While it might seem intuitively that a mirror would be the most reflective, and therefore ideal, material for a grow room. In practice, however, mirrors don’t reflect light very effectively at all. They also reflect heat and infrared (IR) light, which can carry thermal energy. Because they do not reflect light particles in as many directions on a micro-scale, they tend to concentrate beams and amplify. This creates “hot spots” on your plants, and will inevitably do more harm than good.
How hot is too hot for a grow tent?
In truth, however, this could vary drastically from plant to plant. Some succulents, for example, thrive in hot, arid conditions. Other plants prefer tropical temperatures and humidity, while others still prefer cooler temperature and moderate humidity. It will ultimately depend on the species of plant being grown.
“The best temperature range for indoor plants is
70°F – 80°F (at) day and 65°F – 70°F (at) night.”
In the event that the DIY grow tent is uninsulated or otherwise climate-controlled, the ambient household temperature will be the baseline. From there, careful monitoring will tell you how much heat is being put out by lights, pumps, and other electronics.
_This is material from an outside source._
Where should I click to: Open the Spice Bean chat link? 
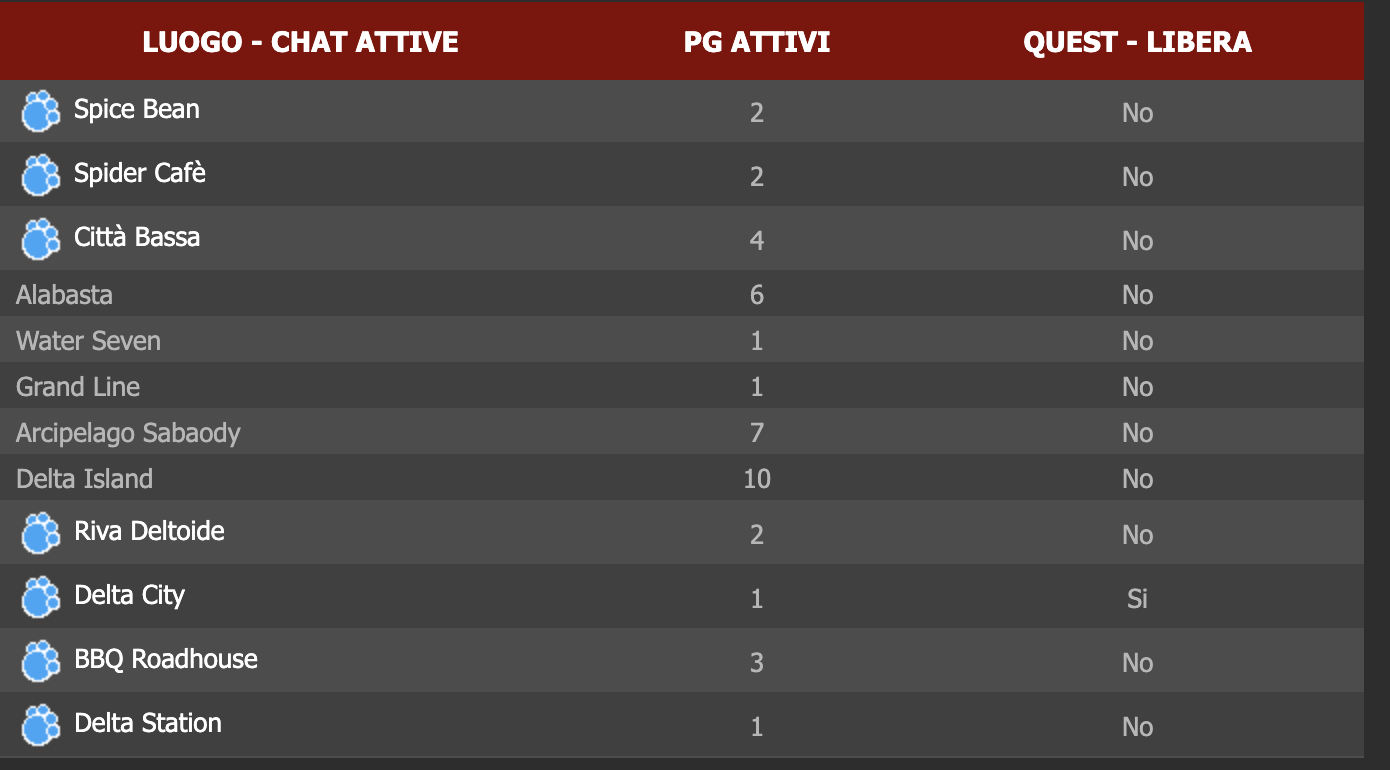pyautogui.click(x=137, y=109)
Pay attention to whether or not the temperatures fluctuate when ventilation is running. The tent should cool down when ventilation is going, but you also need to take care it doesn’t cool too much. Most ventilation kits on the market today come with monitors and controls that will turn the unit on/off at preset temperatures.
Thank you for reading our guide on building your own DIY Grow Tent. There are a number of ways to do so, with options ranging from something that fits in a closet to entire rooms being converted into indoor greenhouses!
One huge benefit of a grow tent is that you get to bring the positives of the greenhouse to the indoors. Additionally, installing reflective surfaces around the plants has been shown to maximize the amount of light available for absorption.
Whether you decide on a DIY approach, which is easy, affordable, and effective, or a pre-assembled grow tent that has been professionally designed – you are certain to see improvements to both your yield and your growing experience!